Merchants mull best ways to influence consumers through mobile devices
We spend a lot of time on our smartphones every day.
While this isn’t a profound statement, it’s one that merchants are cognizant of because it affects how and when they conduct business with their customers. The question for merchants becomes this: How do we use mobile devices of any kind to influence purchase decisions?
This was a question myself and two industry executives attempted to answer during a panel at the recent CONNECT Mobile Innovation Summit. And what we found, at least at the moment, is this is still a work in progress for many retailers and there are few examples of merchants that do it “right.”
Of course, we mentioned the usual suspects such as Starbucks. The panel, which included Rob Walter from RetailMeNot and Sean McCormack from Harley Davidson, also spoke about retailers such as Target in the context of location-based mobile marketing.
The problem at the moment, we agreed, is that not many retailers take advantage of how to reach consumers on their mobile devices when they walk into a store.
“The biggest challenge that every retailer has is that when someone walks into a physical location, you don’t know if they walked in and you don’t know what they’re doing,” said McCormack, who is the CTO at Harley. “But when customers are on a website, every metric in the world you can think of is recorded. I think the challenge as retailers is how do we develop those same analytics in a physical world that’s mostly tied to mobile devices.”
McCormack did mention the use of bracelets with RFID technology embedded into them to help make that digital/physical connection. Harley has used such bracelets at its popup events that have a retail element.
McCormack’s RFID bracelet example immediately brought to my mind Disney’s MagicBand, which is a contactless wristband Disney created for its park and hotel patrons to use as a room key, theme park ticket and payment account.

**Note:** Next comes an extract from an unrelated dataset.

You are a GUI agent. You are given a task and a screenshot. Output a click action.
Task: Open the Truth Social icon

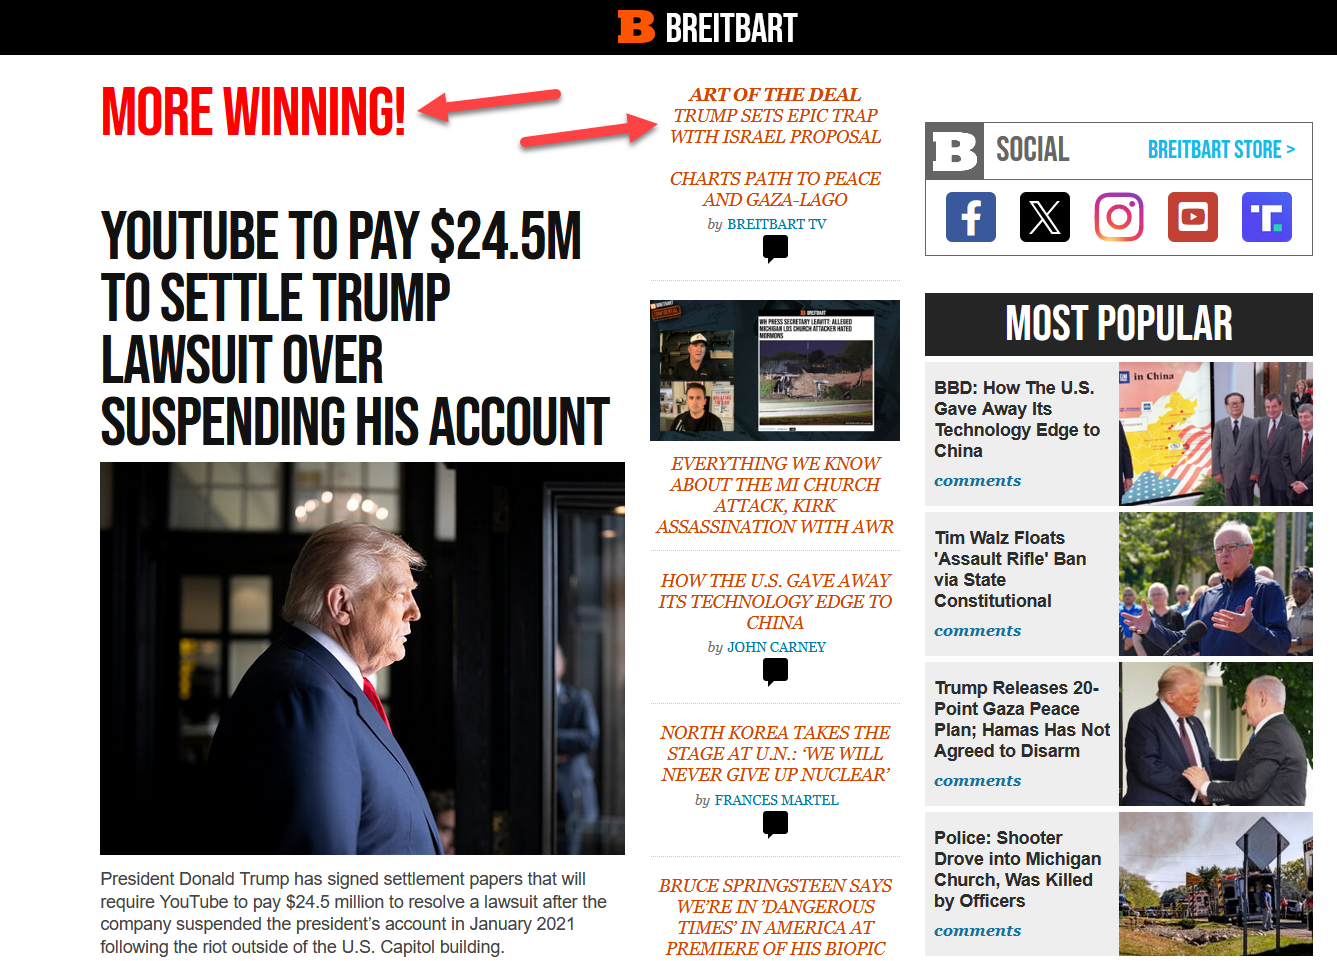(1267, 217)
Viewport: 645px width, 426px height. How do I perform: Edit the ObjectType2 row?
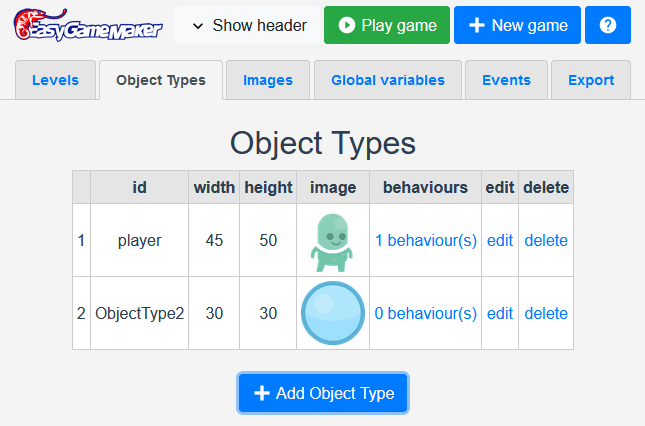[x=499, y=314]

“If you’re looking for a good example of how technology can propel interaction, look at the Disney MagicBand,” I said during the panel.
But something like a wearable does bring more challenges to merchants because it’s another device consumers have at their disposal.
“There’s not a true silver bullet [for that issue] just because you have people on multiple devices at multiple locations,” said Walter from RetailMeNot. “For us, we’ve partnered with retailers who use single-use codes [to combat that issue]. There are companies doing location-based attributions.”
It’s a work in progress for everyone. Even McCormack admits Harley is still behind others when it comes to mobile interactions.
“We’re victims of our own curse, which is that we have some of the most loyal followers out there and because of that as a company, we haven’t had to do that much engagement because consumers came to us,” he said. “We’re starting to shift now. We have a lot of stuff coming in the pipeline regarding how to best connect with the half million people who come to our events.”
Some other key views from the panel included:
- McCormack on IoT’s role in retail: “How can I interact with this product without having to involve a salesperson? We’ve done some specific experimentation with clothing.”
- Walter on enabling consumers to pay with points in mobile wallets: “I just did this a couple of weeks ago where I linked a points credit card to my Amazon account. It was easy to pay with points that I honestly didn’t know I had. That’s where it gets really interesting where it’s retailer-specific payments solution and that to me is where the innovation can come in.”
- Myself on a global mobile payments standard: “It’s hard to make a global standard because you’ll need to have multiple companies come together with different methods of doing a mobile payment because it’s not just about the NFCs of the world. You still have QR codes, direct carrier billing and mobile money schemes like M-Pesa in Africa.”